Commission on Genetic Resources for Food and Agriculture’s work critical for the post-2020 global biodiversity framework


In a video statement presented at the Special Event on “Biodiversity for Food and Agriculture and the Post-2020 Global Biodiversity Framework“, held in advance of the 18th Regular Session of the Commission on Genetic Resources for Food and Agriculture, Elizabeth Maruma Mrema, Executive Secretary of the Convention of Biological Diversity, noted that “the [forthcoming Commission session] will address many issues that are at the core of the work of the CBD and that will be critical for the adoption of a robust and ambitious post-2020 global biodiversity framework. This represents a major opportunity to scale up the efforts to strengthen and develop our institutional, legislative and regulatory frameworks to support enhanced maintenance, restoration and use of biodiversity for food and agriculture.”

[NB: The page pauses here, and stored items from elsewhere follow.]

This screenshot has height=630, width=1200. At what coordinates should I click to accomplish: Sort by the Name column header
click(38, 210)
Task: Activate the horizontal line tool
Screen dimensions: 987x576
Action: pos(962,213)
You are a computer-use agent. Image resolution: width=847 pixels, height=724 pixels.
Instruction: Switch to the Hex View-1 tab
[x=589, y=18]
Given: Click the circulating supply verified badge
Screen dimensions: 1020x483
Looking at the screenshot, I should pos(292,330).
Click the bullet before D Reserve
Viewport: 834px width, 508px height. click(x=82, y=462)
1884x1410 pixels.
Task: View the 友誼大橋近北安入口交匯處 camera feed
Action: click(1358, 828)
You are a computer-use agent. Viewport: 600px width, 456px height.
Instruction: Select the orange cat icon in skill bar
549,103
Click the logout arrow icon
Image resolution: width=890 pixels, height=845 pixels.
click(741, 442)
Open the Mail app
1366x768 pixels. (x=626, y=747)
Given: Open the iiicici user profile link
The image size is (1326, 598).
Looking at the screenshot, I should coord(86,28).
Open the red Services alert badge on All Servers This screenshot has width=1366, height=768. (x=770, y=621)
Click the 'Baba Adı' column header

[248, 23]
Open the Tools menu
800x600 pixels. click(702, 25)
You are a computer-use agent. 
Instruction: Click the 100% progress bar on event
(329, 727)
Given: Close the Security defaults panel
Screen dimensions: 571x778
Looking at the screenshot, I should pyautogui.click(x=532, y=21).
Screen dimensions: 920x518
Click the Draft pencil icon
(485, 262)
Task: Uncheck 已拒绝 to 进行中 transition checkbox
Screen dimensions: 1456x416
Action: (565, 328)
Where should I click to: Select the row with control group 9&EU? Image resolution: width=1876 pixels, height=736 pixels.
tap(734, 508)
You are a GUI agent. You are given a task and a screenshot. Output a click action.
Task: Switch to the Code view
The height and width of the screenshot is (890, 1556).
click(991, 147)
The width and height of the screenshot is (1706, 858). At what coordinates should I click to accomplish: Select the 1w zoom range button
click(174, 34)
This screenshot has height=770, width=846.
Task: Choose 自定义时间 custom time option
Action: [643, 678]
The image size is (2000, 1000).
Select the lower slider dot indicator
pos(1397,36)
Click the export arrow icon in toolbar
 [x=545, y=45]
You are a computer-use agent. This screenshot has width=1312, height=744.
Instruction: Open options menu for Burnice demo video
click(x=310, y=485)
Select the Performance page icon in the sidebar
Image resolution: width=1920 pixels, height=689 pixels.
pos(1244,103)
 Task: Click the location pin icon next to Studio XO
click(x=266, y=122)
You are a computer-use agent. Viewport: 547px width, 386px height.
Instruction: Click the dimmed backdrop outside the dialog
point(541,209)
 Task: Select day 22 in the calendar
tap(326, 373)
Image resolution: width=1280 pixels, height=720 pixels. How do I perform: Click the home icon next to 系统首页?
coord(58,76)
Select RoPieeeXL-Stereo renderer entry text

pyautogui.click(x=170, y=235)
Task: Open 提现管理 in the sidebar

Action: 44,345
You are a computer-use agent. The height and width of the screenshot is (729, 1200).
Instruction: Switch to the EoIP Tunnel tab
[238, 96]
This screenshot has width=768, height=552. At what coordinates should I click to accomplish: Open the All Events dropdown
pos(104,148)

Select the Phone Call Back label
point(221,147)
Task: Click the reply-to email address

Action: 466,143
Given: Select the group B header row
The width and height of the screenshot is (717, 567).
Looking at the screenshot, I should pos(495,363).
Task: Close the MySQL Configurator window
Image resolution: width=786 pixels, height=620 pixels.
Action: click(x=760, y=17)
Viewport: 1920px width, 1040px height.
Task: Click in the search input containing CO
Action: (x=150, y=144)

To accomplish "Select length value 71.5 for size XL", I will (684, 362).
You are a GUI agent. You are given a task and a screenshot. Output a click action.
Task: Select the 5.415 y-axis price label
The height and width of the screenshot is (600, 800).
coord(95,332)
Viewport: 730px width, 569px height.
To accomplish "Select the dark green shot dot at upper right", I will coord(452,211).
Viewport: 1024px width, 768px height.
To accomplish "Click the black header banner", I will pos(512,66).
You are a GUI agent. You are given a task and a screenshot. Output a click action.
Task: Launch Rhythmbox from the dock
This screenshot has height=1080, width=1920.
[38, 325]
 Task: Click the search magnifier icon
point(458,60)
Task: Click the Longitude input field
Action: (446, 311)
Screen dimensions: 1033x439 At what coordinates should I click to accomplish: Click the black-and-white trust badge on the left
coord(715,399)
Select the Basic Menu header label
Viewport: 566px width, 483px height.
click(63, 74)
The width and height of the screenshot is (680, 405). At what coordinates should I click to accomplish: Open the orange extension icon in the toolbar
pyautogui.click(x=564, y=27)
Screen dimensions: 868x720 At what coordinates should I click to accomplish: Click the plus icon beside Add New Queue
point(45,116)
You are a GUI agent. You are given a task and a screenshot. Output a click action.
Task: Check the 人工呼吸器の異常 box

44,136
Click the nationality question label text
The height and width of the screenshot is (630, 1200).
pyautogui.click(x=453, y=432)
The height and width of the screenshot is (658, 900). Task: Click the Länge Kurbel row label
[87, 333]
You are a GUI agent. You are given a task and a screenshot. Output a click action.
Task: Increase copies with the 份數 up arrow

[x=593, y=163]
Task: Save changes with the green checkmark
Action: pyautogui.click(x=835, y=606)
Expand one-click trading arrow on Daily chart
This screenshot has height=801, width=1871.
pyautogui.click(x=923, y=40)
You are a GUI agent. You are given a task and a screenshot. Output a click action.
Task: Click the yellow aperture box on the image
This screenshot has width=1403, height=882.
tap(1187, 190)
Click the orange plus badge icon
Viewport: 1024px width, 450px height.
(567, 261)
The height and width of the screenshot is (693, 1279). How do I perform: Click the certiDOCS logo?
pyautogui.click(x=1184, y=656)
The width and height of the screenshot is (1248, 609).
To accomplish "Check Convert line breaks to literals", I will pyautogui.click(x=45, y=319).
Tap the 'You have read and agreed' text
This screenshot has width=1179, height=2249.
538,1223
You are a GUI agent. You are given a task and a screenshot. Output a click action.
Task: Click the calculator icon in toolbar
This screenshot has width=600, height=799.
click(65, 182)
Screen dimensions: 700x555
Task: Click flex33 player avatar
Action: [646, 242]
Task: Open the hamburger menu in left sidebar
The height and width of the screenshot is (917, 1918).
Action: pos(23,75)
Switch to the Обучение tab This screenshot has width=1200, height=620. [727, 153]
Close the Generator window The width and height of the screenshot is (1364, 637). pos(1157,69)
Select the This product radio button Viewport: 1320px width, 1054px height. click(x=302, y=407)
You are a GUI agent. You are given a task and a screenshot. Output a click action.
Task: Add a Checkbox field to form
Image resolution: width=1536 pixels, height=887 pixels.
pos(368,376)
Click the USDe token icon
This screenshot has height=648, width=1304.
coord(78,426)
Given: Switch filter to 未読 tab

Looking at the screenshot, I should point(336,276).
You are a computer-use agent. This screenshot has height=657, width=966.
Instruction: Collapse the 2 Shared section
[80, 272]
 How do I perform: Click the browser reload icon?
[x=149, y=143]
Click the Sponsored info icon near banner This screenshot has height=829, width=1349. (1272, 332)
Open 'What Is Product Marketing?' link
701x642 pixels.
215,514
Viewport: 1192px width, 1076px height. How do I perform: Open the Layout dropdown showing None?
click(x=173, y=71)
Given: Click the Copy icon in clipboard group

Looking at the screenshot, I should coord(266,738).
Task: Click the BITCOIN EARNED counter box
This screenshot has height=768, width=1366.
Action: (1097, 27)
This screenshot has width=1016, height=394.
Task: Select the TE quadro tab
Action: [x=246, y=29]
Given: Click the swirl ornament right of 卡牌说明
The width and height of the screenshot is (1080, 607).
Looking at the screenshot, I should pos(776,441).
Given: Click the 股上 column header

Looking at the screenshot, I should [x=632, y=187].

The Special Event, held virtually on 21 September, provided an opportunity to explore synergies between FAO’s work on biodiversity mainstreaming, including the Commission’s policies on the conservation and sustainable use of biodiversity for food and agriculture, and the post-2020 global biodiversity framework.

Mutually supportive polices and cooperation to halt biodiversity loss

Speaking at the Special Event, the Chair of the Commission, François Pythoud, emphasized that the Commission’s Global Plans of Action constitute important cornerstones for national policies on the conservation and sustainable use of genetic resources for food and agriculture. He stressed that the Commission’s policy response to the report on The State of the World’s Biodiversity for Food and Agriculture would be “a further step to reinforce an integrated and inclusive approach in the implementation of the post-2020 global biodiversity framework in the food and agricultural sector.”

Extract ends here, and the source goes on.